The Myth of Infrastructure Contention

Back... caught u lookin for the same thing. It's a new thing, check out this... oh no wait. It ain't a new thing, it's just another Sunday Arvo Architecture And Philoshopy post. This time I'm going to focus on a long time thorn in many of our sides - the myth of infrastructure resource contention.

This ugly beast rears it's head in many ways, but in particular when consolidating workloads or changing hardware standards (such as standardising on blade). Of course, the people raising these arguments are often server admins with little or no knowledge of the storage and network architecture in their environments, or consultants who have either never worked in large environments or also do not know the storage and network architectures of the environment they have come into. Which is not their fault - due to the necessary delineation of responsibility in any enterprise, they just don't get exposure to the big picture. And again, I should say from the outset that I'm talking ENTERPRISE people! Seriously, if I cop shit from one more person who claims to know better based on their 20 "strong" ESX infrastructure or home fucking lab, I am going to break out the shuriken. YES THE ENTERPRISE IS DIFFERENT. If you have never worked in a large environment, you can probably stop reading right now (unless you want to work in a large environment, in which case you should pay close attention). Can you tell how much these baseless concerns get to me? Now where was I...

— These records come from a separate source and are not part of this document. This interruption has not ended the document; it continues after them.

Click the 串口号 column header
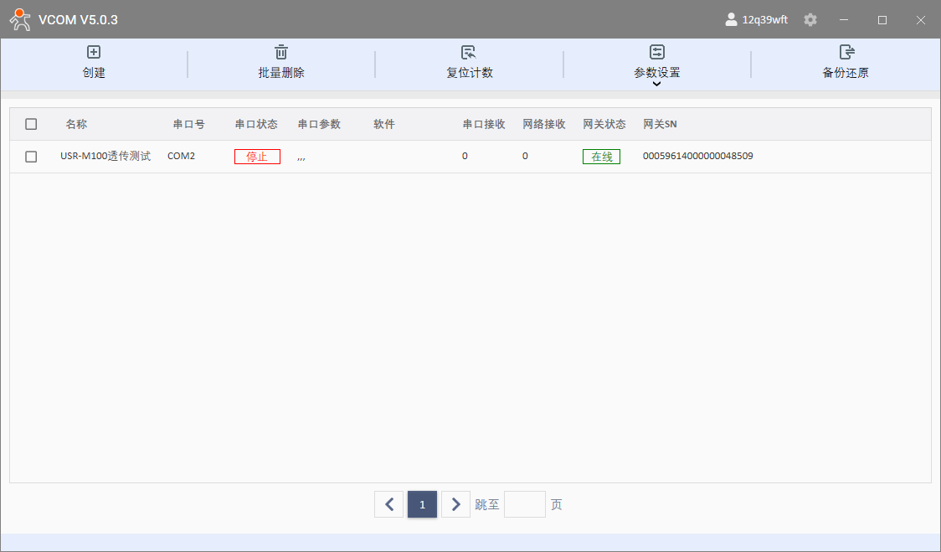The image size is (941, 552). pos(189,124)
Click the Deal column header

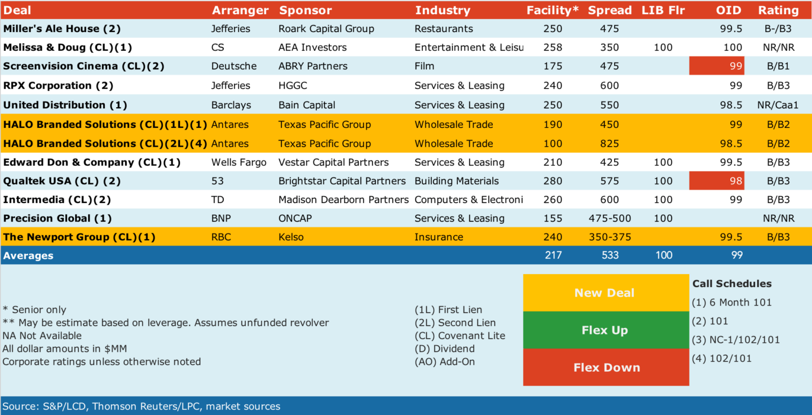[17, 10]
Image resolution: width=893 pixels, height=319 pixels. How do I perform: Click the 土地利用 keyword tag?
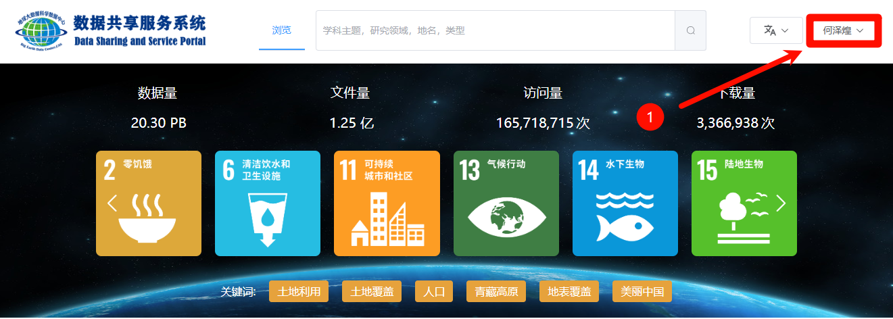click(299, 292)
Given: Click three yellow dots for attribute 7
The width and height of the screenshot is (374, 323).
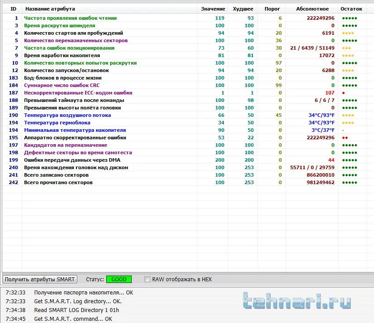Looking at the screenshot, I should pos(346,48).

OK a few more disclaimers. In this post I will try to stay as generic as possible to allow for broader applicability, and focus on single paths and simplistic components for the sake of clarity. Yes I know about Layer 3 switches and other convergent network devices and topologies, but they don't help to clarify things for those who may not know of such things. Additionally, the diagrams below are a wierd kind of mish-mash of various things I've seen in my time in several large enterprises, and I suck at Visio. Again, I have labelled things for clarity more than accuracy, and chopped stuff down in the name of broad applicability. Keep that in mind before you write to me saying I've got it all wrong.

IP Networks
So lets tackle the big one first, IP networks. Before virtualisation, your network may have looked something like this:

Does that surprise you? If it does, go ask one of your network team to draw out what a typical server class network looks like, from border to server. I bet I'm not far off. Go and do it now, I'll wait for you to get back.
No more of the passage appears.